Rows for finding displayed items
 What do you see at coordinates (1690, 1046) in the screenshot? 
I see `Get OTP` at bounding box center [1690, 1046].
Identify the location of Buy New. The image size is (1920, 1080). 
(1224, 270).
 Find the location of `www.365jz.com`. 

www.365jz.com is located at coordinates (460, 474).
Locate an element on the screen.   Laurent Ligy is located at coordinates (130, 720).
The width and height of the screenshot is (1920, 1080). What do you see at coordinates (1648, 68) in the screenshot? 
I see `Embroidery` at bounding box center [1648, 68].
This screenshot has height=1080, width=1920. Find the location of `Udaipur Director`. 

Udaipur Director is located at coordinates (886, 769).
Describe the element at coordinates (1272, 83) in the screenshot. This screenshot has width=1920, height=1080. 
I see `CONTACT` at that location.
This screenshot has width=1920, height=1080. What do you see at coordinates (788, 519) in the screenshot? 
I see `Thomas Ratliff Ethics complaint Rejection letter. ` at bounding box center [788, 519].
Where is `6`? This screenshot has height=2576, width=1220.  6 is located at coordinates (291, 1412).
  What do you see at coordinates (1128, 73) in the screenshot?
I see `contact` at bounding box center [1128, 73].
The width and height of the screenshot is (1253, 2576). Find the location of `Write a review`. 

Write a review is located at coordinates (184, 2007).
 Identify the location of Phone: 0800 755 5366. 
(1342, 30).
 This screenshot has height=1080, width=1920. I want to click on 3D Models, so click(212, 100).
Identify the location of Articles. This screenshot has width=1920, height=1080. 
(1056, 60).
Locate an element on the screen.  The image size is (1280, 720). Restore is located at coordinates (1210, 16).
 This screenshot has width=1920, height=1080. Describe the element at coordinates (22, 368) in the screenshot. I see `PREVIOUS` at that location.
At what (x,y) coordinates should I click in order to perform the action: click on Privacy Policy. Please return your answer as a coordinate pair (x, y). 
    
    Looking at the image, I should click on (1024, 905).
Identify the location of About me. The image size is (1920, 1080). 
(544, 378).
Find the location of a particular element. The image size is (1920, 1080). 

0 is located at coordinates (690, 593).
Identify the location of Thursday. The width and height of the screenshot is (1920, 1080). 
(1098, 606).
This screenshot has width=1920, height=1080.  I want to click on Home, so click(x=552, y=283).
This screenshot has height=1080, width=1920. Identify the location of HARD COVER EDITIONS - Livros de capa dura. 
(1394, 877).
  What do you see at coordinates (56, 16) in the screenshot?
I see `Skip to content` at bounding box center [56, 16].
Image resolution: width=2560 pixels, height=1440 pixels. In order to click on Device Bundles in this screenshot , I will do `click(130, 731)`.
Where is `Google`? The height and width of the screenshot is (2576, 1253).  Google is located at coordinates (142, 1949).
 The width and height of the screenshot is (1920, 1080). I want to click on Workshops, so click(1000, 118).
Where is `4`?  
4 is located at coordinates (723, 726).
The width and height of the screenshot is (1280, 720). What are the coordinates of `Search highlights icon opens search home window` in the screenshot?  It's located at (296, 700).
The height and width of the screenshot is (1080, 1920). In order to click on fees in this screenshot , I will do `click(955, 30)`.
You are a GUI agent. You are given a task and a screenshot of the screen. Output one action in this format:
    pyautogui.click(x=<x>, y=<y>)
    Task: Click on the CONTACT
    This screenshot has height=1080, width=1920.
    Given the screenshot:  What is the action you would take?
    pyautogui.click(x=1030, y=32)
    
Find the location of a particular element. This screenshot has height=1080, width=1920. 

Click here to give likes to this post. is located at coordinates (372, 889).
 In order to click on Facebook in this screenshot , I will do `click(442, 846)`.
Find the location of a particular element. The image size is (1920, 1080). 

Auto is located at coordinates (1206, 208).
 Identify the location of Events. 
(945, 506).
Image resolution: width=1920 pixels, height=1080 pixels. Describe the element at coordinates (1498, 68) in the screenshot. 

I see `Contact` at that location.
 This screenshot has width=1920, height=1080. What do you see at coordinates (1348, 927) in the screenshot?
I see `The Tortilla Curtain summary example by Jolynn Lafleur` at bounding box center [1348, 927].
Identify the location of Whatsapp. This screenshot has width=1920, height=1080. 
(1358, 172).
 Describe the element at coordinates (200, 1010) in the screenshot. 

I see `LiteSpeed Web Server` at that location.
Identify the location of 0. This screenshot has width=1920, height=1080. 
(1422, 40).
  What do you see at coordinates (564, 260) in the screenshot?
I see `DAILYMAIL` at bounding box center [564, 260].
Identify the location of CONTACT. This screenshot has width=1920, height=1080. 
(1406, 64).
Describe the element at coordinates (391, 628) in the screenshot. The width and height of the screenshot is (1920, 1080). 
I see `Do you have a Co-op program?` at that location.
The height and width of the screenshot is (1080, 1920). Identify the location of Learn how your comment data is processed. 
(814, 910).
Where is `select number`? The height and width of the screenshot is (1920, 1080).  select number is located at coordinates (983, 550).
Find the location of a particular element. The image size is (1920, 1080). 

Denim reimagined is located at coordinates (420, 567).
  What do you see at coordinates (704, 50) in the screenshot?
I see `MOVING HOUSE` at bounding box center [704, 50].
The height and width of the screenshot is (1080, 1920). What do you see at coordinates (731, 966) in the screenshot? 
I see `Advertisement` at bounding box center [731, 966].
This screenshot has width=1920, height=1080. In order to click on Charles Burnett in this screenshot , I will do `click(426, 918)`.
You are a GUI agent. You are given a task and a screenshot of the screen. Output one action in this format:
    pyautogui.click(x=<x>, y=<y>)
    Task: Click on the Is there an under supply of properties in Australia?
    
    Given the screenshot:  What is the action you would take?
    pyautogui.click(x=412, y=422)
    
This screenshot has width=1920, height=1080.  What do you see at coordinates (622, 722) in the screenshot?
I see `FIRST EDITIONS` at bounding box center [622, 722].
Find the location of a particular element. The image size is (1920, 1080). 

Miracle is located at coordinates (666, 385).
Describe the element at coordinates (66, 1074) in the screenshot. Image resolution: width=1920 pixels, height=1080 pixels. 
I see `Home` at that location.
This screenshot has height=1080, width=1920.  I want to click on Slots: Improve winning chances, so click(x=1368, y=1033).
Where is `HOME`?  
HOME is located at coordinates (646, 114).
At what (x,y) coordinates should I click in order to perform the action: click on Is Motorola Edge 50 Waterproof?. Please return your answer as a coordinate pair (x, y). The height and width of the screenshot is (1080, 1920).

**GIVEN INSTRUCTION**
Arrange every line of the rows above as a numbered list, skipping blank lines.

**SOLUTION TO THIS PROBLEM**
1.  What do you see at coordinates (1690, 1046) in the screenshot? 
2. I see `Get OTP` at bounding box center [1690, 1046].
3. Identify the location of Buy New. The image size is (1920, 1080). 
4. (1224, 270).
5.  Find the location of `www.365jz.com`. 
6. www.365jz.com is located at coordinates (460, 474).
7. Locate an element on the screen.   Laurent Ligy is located at coordinates (130, 720).
8. The width and height of the screenshot is (1920, 1080). What do you see at coordinates (1648, 68) in the screenshot? 
9. I see `Embroidery` at bounding box center [1648, 68].
10. This screenshot has height=1080, width=1920. Find the location of `Udaipur Director`. 
11. Udaipur Director is located at coordinates (886, 769).
12. Describe the element at coordinates (1272, 83) in the screenshot. This screenshot has width=1920, height=1080. 
13. I see `CONTACT` at that location.
14. This screenshot has width=1920, height=1080. What do you see at coordinates (788, 519) in the screenshot? 
15. I see `Thomas Ratliff Ethics complaint Rejection letter. ` at bounding box center [788, 519].
16. Where is `6`? This screenshot has height=2576, width=1220.  6 is located at coordinates (291, 1412).
17.   What do you see at coordinates (1128, 73) in the screenshot?
18. I see `contact` at bounding box center [1128, 73].
19. The width and height of the screenshot is (1253, 2576). Find the location of `Write a review`. 
20. Write a review is located at coordinates (184, 2007).
21.  Identify the location of Phone: 0800 755 5366. 
22. (1342, 30).
23.  This screenshot has height=1080, width=1920. I want to click on 3D Models, so click(212, 100).
24. Identify the location of Articles. This screenshot has width=1920, height=1080. 
25. (1056, 60).
26. Locate an element on the screen.  The image size is (1280, 720). Restore is located at coordinates (1210, 16).
27.  This screenshot has width=1920, height=1080. Describe the element at coordinates (22, 368) in the screenshot. I see `PREVIOUS` at that location.
28. At what (x,y) coordinates should I click in order to perform the action: click on Privacy Policy. Please return your answer as a coordinate pair (x, y). 
29.     Looking at the image, I should click on (1024, 905).
30. Identify the location of About me. The image size is (1920, 1080). 
31. (544, 378).
32. Find the location of a particular element. The image size is (1920, 1080). 
33. 0 is located at coordinates (690, 593).
34. Identify the location of Thursday. The width and height of the screenshot is (1920, 1080). 
35. (1098, 606).
36. This screenshot has width=1920, height=1080.  I want to click on Home, so click(x=552, y=283).
37. This screenshot has height=1080, width=1920. Identify the location of HARD COVER EDITIONS - Livros de capa dura. 
38. (1394, 877).
39.   What do you see at coordinates (56, 16) in the screenshot?
40. I see `Skip to content` at bounding box center [56, 16].
41. Image resolution: width=2560 pixels, height=1440 pixels. In order to click on Device Bundles in this screenshot , I will do `click(130, 731)`.
42. Where is `Google`? The height and width of the screenshot is (2576, 1253).  Google is located at coordinates (142, 1949).
43.  The width and height of the screenshot is (1920, 1080). I want to click on Workshops, so click(1000, 118).
44. Where is `4`?  
45. 4 is located at coordinates (723, 726).
46. The width and height of the screenshot is (1280, 720). What are the coordinates of `Search highlights icon opens search home window` in the screenshot?  It's located at (296, 700).
47. The height and width of the screenshot is (1080, 1920). In order to click on fees in this screenshot , I will do `click(955, 30)`.
48. You are a GUI agent. You are given a task and a screenshot of the screen. Output one action in this format:
49.     pyautogui.click(x=<x>, y=<y>)
50.     Task: Click on the CONTACT
51.     This screenshot has height=1080, width=1920.
52.     Given the screenshot:  What is the action you would take?
53.     pyautogui.click(x=1030, y=32)
54. Find the location of a particular element. This screenshot has height=1080, width=1920. 
55. Click here to give likes to this post. is located at coordinates (372, 889).
56.  In order to click on Facebook in this screenshot , I will do `click(442, 846)`.
57. Find the location of a particular element. The image size is (1920, 1080). 
58. Auto is located at coordinates (1206, 208).
59.  Identify the location of Events. 
60. (945, 506).
61. Image resolution: width=1920 pixels, height=1080 pixels. Describe the element at coordinates (1498, 68) in the screenshot. 
62. I see `Contact` at that location.
63.  This screenshot has width=1920, height=1080. What do you see at coordinates (1348, 927) in the screenshot?
64. I see `The Tortilla Curtain summary example by Jolynn Lafleur` at bounding box center [1348, 927].
65. Identify the location of Whatsapp. This screenshot has width=1920, height=1080. 
66. (1358, 172).
67.  Describe the element at coordinates (200, 1010) in the screenshot. 
68. I see `LiteSpeed Web Server` at that location.
69. Identify the location of 0. This screenshot has width=1920, height=1080. 
70. (1422, 40).
71.   What do you see at coordinates (564, 260) in the screenshot?
72. I see `DAILYMAIL` at bounding box center [564, 260].
73. Identify the location of CONTACT. This screenshot has width=1920, height=1080. 
74. (1406, 64).
75. Describe the element at coordinates (391, 628) in the screenshot. The width and height of the screenshot is (1920, 1080). 
76. I see `Do you have a Co-op program?` at that location.
77. The height and width of the screenshot is (1080, 1920). Identify the location of Learn how your comment data is processed. 
78. (814, 910).
79. Where is `select number`? The height and width of the screenshot is (1920, 1080).  select number is located at coordinates (983, 550).
80. Find the location of a particular element. The image size is (1920, 1080). 
81. Denim reimagined is located at coordinates (420, 567).
82.   What do you see at coordinates (704, 50) in the screenshot?
83. I see `MOVING HOUSE` at bounding box center [704, 50].
84. The height and width of the screenshot is (1080, 1920). What do you see at coordinates (731, 966) in the screenshot? 
85. I see `Advertisement` at bounding box center [731, 966].
86. This screenshot has width=1920, height=1080. In order to click on Charles Burnett in this screenshot , I will do `click(426, 918)`.
87. You are a GUI agent. You are given a task and a screenshot of the screen. Output one action in this format:
88.     pyautogui.click(x=<x>, y=<y>)
89.     Task: Click on the Is there an under supply of properties in Australia?
90.     Given the screenshot:  What is the action you would take?
91.     pyautogui.click(x=412, y=422)
92. This screenshot has width=1920, height=1080.  What do you see at coordinates (622, 722) in the screenshot?
93. I see `FIRST EDITIONS` at bounding box center [622, 722].
94. Find the location of a particular element. The image size is (1920, 1080). 
95. Miracle is located at coordinates (666, 385).
96. Describe the element at coordinates (66, 1074) in the screenshot. Image resolution: width=1920 pixels, height=1080 pixels. 
97. I see `Home` at that location.
98. This screenshot has height=1080, width=1920.  I want to click on Slots: Improve winning chances, so click(x=1368, y=1033).
99. Where is `HOME`?  
100. HOME is located at coordinates (646, 114).
101. At what (x,y) coordinates should I click in order to perform the action: click on Is Motorola Edge 50 Waterproof?. Please return your answer as a coordinate pair (x, y). The height and width of the screenshot is (1080, 1920).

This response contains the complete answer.